Methods: Active (Crohn's disease activity index (CDAI) 200–350), steroid dependent (prednisone 10–40 mg) Crohn's patients were randomised into three treatment groups: placebo versus ISIS 2302 (2 mg/kg intravenously three times a week) for two or four weeks. Patients were treated in months 1 and 3, with steroid withdrawal attempted by week 10. The primary end point (steroid free remission) was a CDAI <150 off steroids at the end of week 14.
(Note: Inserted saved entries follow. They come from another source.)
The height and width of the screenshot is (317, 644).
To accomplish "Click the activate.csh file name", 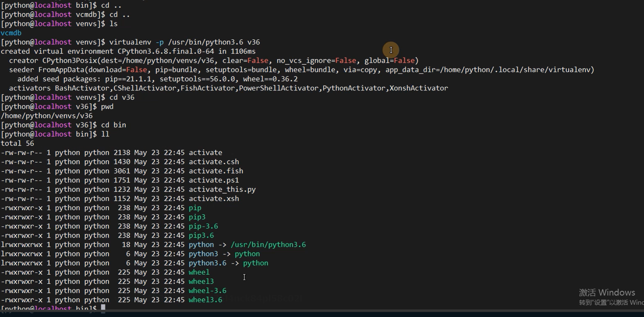I will pos(214,162).
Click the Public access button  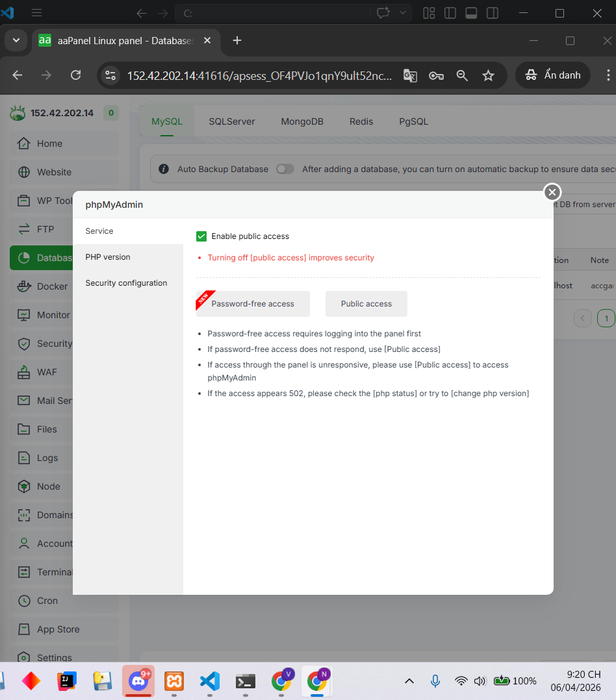[x=366, y=304]
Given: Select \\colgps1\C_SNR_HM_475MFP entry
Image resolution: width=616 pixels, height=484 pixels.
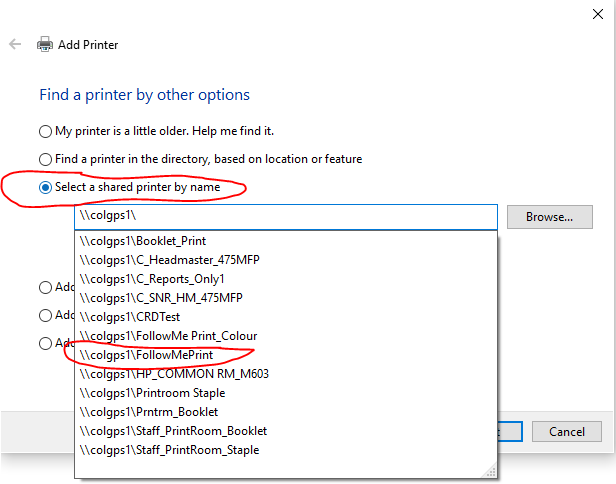Looking at the screenshot, I should (161, 298).
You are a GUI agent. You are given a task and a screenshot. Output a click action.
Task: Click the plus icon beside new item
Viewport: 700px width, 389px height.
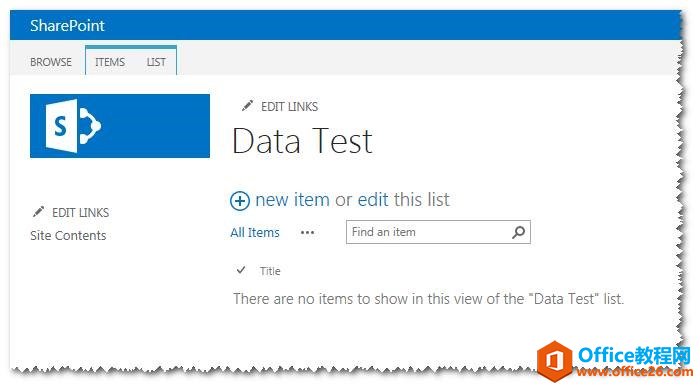click(x=240, y=201)
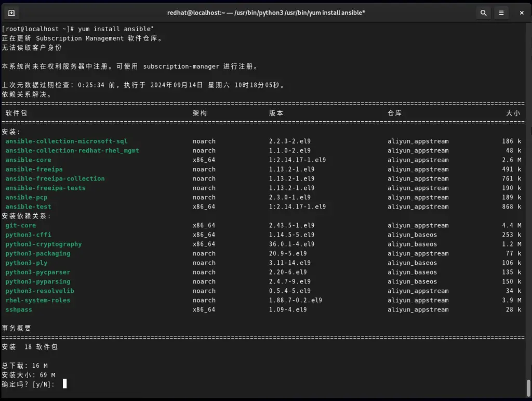532x401 pixels.
Task: Click the 软件包 column header
Action: pos(16,113)
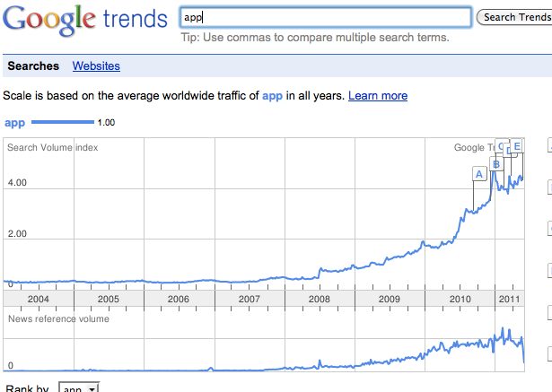Viewport: 552px width, 392px height.
Task: Select the 2011 year on the timeline
Action: [509, 299]
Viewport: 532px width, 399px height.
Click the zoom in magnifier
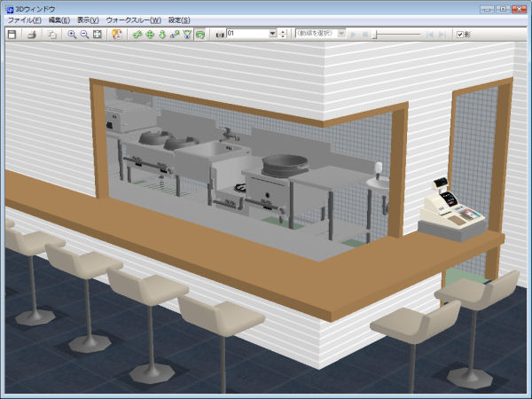(72, 34)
Results: A total of 299 patients were enrolled, with a mean baseline CDAI of 276 and steroid dose of 23 mg/day. Rates of steroid free remission were equivalent for the two and four week ISIS 2302 groups (20.2% and 21.2%) and the placebo group (18.8%). At week 14, steroid withdrawal was successful in more ISIS 2302 patients compared with placebo treated patients (78% v 64%; p=0.032). Steroid free remission was highly correlated with exposure (p=0.0064). Other clinical responses were correlated with exposure, with significant results versus placebo being observed in the highest area under the curve subgroup. CDAI scores decreased by 136 (112) at week 14 versus 52 (107) for placebo (p=0.027) and inflammatory bowel disease score questionnaire improved by 43 (31) versus 15 (36) for placebo (p=0.027).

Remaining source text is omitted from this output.